1. In 2014, the RPV was rocked by an unprecedented wave of “slating” – the process of preventing longtime grassroots activists from joining their local GOP or attending district and state conventions. The 7th and 5th Districts were Ground Zero for the slating wars. In Campbell County, where I had served as chairman from 2010-2013, our mass meeting was invaded by scores of Democrats, who voted out every member of our local GOP committee and denied over 100 loyal GOP activists election as state and district convention delegates. The mass meeting was appealed to the Fifth District, which ruled in May 2014 that the slating was illegal. Shockingly, Mr. Harvill joined the minority in voting to uphold the slating! (Yensho, Holden and Maxey voted to overturn the slating and allow all delegates to participate).
2. At the Fifth District convention a week later, Mr. Harvill was a member of the Credentials Committee. Despite a binding ruling from RPV’s general counsel that all Campbell’s delegate applicants must be seated, Mr. Harvill instead voted to prohibit all Campbell delegates from participating. While all the other counties’ delegates voted, we had to turn around and drive home without a vote! (Yensho, also on the Credentials committee, voted to follow the general counsel’s ruling and allow all the delegates to participate).
3. In August, SCC issued its final ruling that the slating was indeed illegal, and overturned the results of the mass meeting. Yet in December 2014, Mr. Harvill, by now Fifth District vice chairman, joined then-Fifth District chairman Jon Berkley to defy SCC’s order and an accompanying binding general counsel ruling, and re-install the illegal slaters as the alleged “Campbell Republican Committee!” (Yensho, Maxey and Holden voted to follow SCC’s instructions and the Party Plan).
The following month, SCC finally took stern action to end the lawlessness in the Fifth. It declared that the Berkley-Harvill Fifth District Committee was a “non-functioning committee,” as it refused to abide by the state party’s rulings, and removed Berkley as chairman, replacing him with Lynn Tucker. RPV chairman John Whitbeck issued a stern warning from the podium that RPV expected the Fifth to henceforth abide by the Party Plan and SCC rulings.
4. Under Lynn’s leadership, the Fifth has done so. The Fifth District has ceased to be the subject of constant RPV discipline for defiance of the rules and the rights of our devoted GOP activists. We hoped the lawlessness of the Berkley-Harvill administration was over.
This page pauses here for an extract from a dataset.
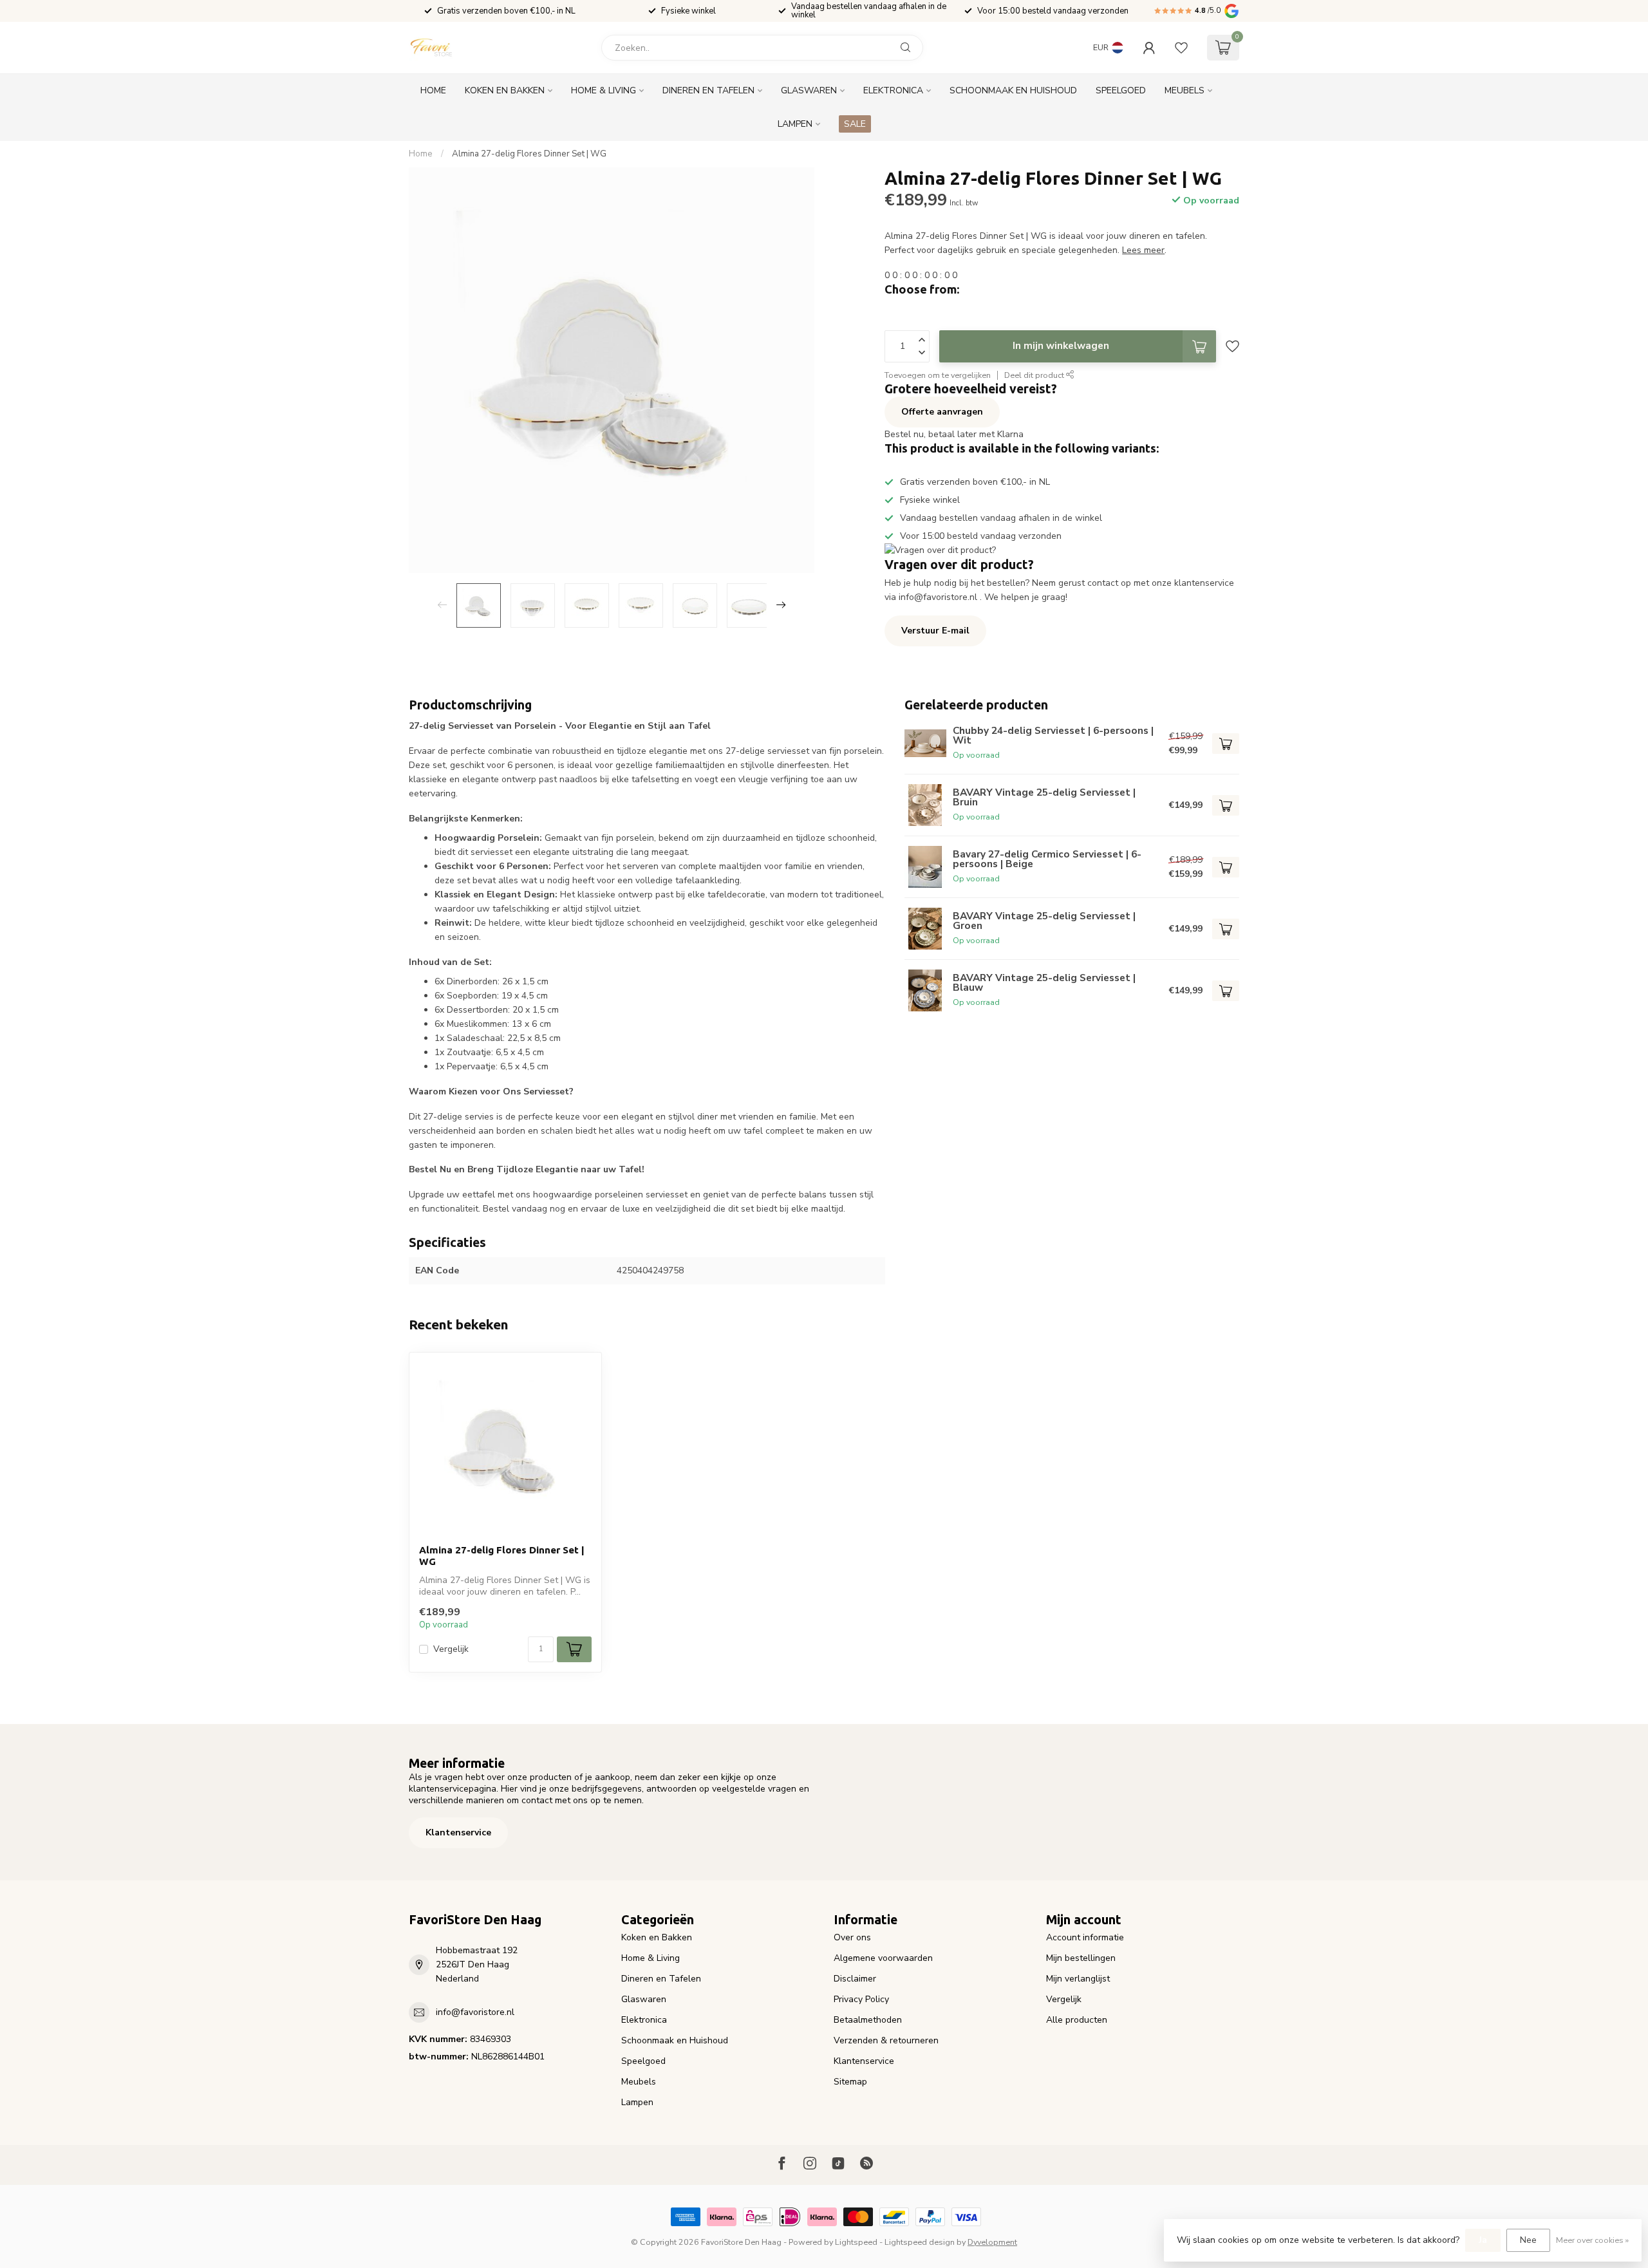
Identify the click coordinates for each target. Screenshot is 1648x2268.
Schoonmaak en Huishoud (1013, 90)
But it was not to be.
At this year’s Madison County mass meeting, Chairman Harvill refused to allow members of the party in his own county to join the Madison GOP at its mass meeting! He issued a call that completely ignored the RPV requirement to call for election of local party members. He refused numerous requests by attendees at the mass meeting to furnish copies of the rules for the meeting, and rejected the request of many local GOP activists, led by Mrs. Kim Smith, to join the Madison GOP.
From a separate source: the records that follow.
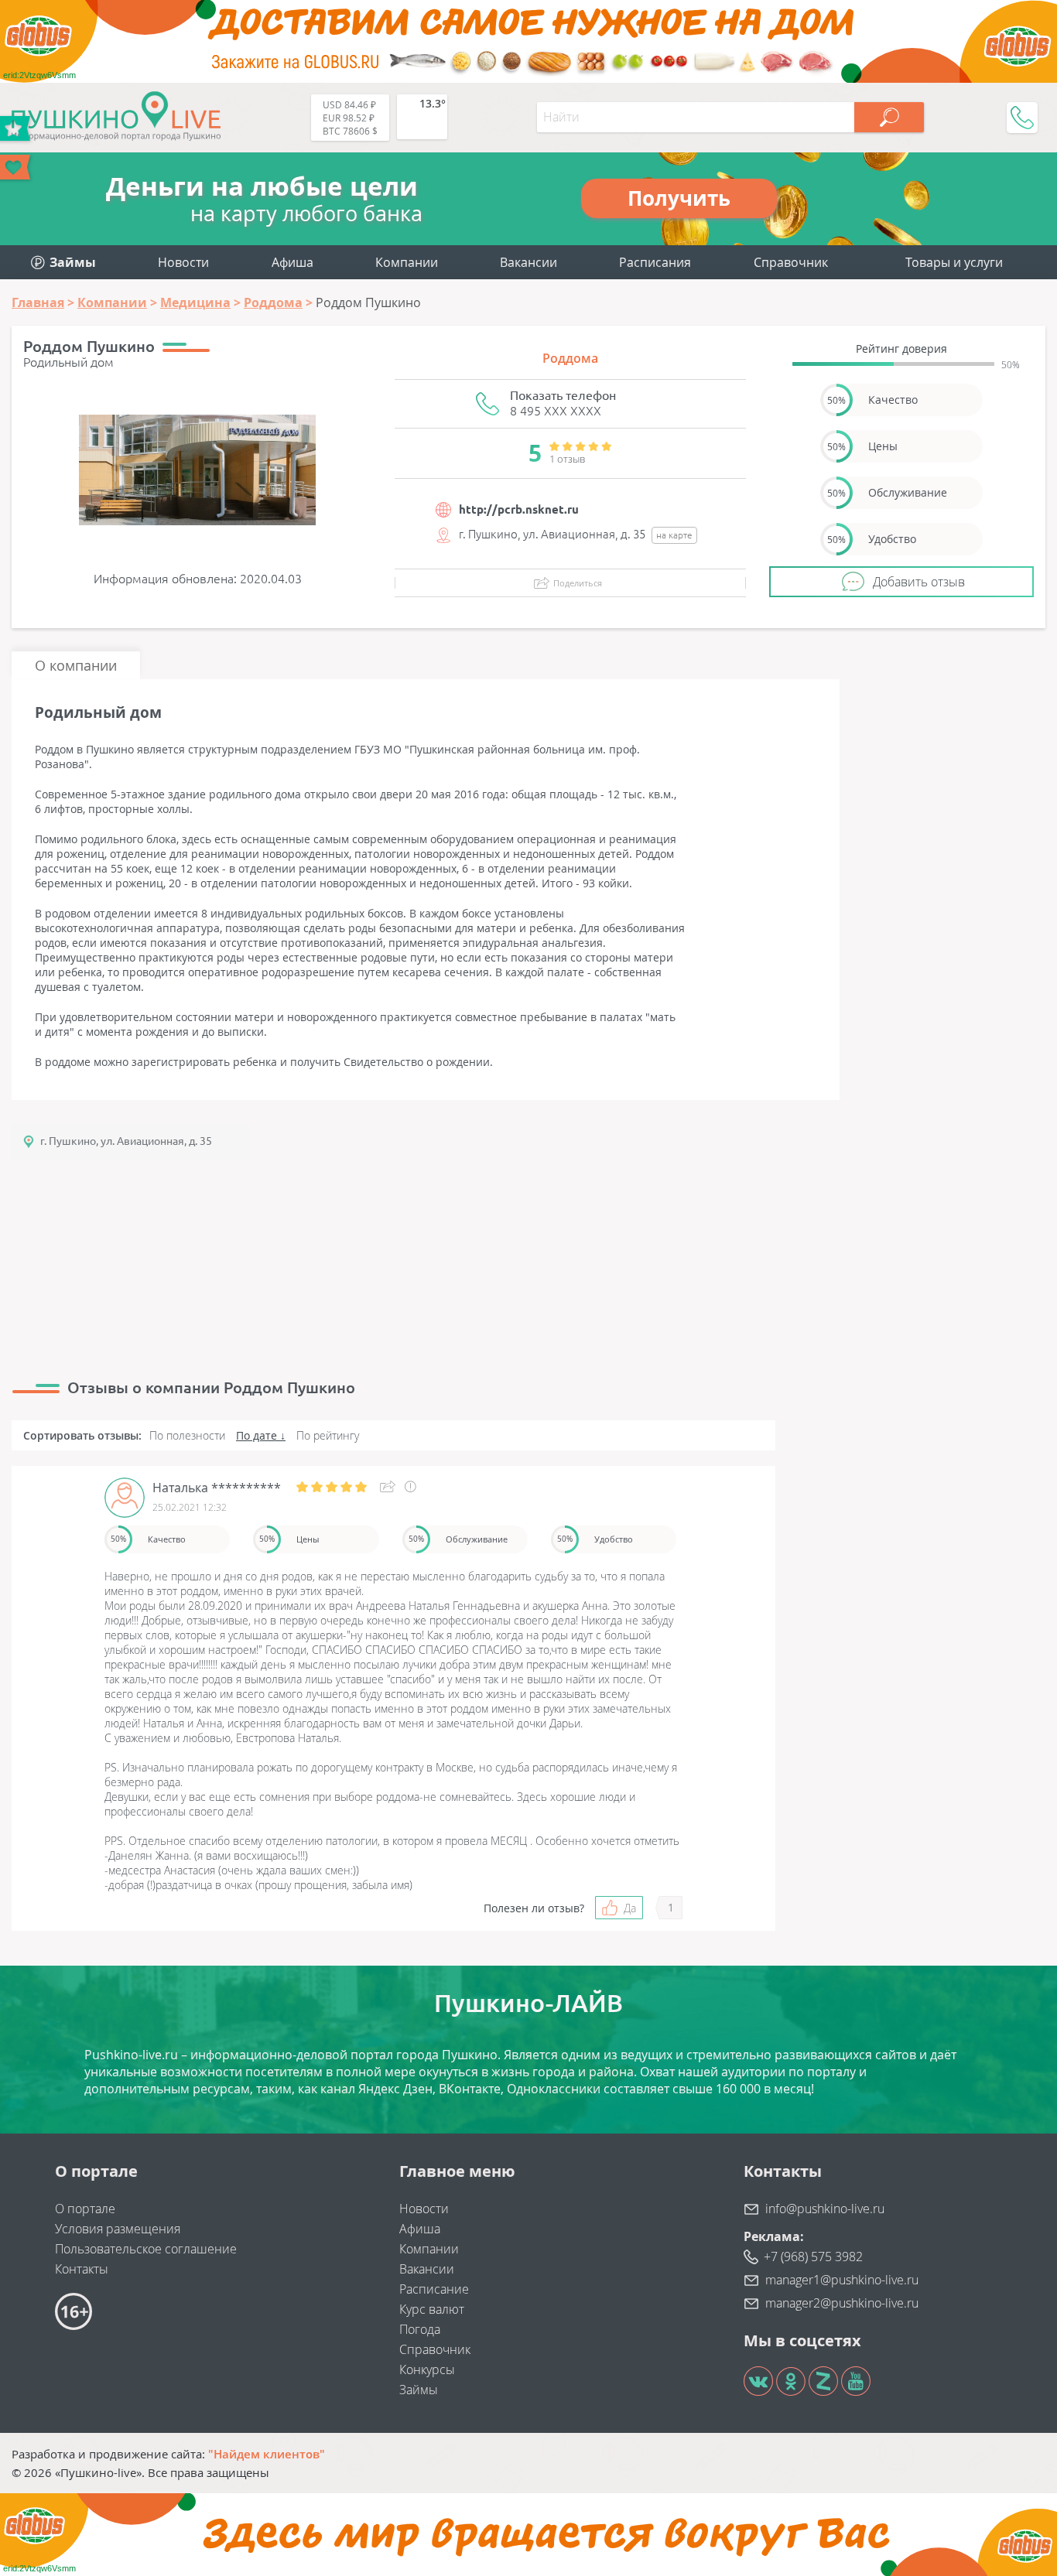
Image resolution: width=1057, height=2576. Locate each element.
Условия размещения (117, 2228)
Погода (419, 2329)
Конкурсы (427, 2369)
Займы (418, 2389)
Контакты (81, 2268)
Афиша (292, 262)
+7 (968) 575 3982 (813, 2256)
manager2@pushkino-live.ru (841, 2302)
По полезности (187, 1435)
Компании (406, 262)
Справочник (791, 262)
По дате (256, 1435)
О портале (85, 2208)
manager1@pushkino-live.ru (841, 2279)
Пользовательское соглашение (146, 2248)
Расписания (655, 262)
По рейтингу (327, 1435)
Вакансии (528, 262)
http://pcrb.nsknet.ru (519, 509)
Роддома (570, 358)
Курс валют (431, 2309)
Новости (183, 262)
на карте (674, 535)
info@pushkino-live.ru (824, 2208)
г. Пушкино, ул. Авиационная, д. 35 (126, 1141)
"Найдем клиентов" (266, 2454)
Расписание (434, 2289)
Mrs. Smith and the others filed with the Fifth District Committee a formal protest of Harvill’s illegal actions against his own local party members. Harvill was finally forced to grudgingly call a subsequent meeting and elect the new members.
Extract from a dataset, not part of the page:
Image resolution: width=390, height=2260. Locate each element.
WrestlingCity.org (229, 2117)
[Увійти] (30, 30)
This is the heart of my concern. The State Central Committee is the group charged with writing just rules and enforcing them fairly, ensuring that the rights of all Republican activists – regardless of their ideological flavor – are protected. It is crucial to the integrity of the process that SCC be made up of folks with a demonstrated commitment to the rule of law, and a dedication to protecting the rights of us all.
Renee, Ed and Jo have amply demonstrated their commitment to the rule of law. They have shown that they realize it is not their job as leaders to dictate the outcome, but rather to make sure that the nomination process is fair to everyone. They have stood courageously for the rights of all who wanted to be a part of our party, and by doing so have expanded our ranks.
Mr. Harvill, on the other hand, has shown a repeated and consistent pattern of defying the rules he now seeks to write for the rest of us. He has used his position of power to drive folks out of our party – sometimes even with the assistance of Democrats – across the Fifth District and even in his own county. Instead of defending the rights of loyal grassroots Republican activists, he has trampled on them. Electing him would send a message to RPV that the Fifth is still a rogue outfit that will continue to be a self-inflicted black eye for the party statewide.
The SCC elections this Saturday in the Fifth feature four known quantities. The candidates all have long records on the Fifth District Committee. Their public votes offer a clear choice for this year’s crop of conservative GOP activists, all excitedly waiting their chance to be involved and affect the future of our party.
There are three seats at stake – and there are three candidates who have proven themselves worthy of the support of conservative grassroots activists. The Fifth District, and the Republican Party of Virginia – and each individual citizen who cares enough to try to join our party – have staunch friends in Renee Maxey, Jo Holden, and Ed Yensho.
For those of us who labor in the trenches for our party and its candidates, we would do ourselves a real service to make a very careful choice this weekend. For me, that means three champions of our party and our values – Renee Maxey, Jo Holden and Ed Yensho.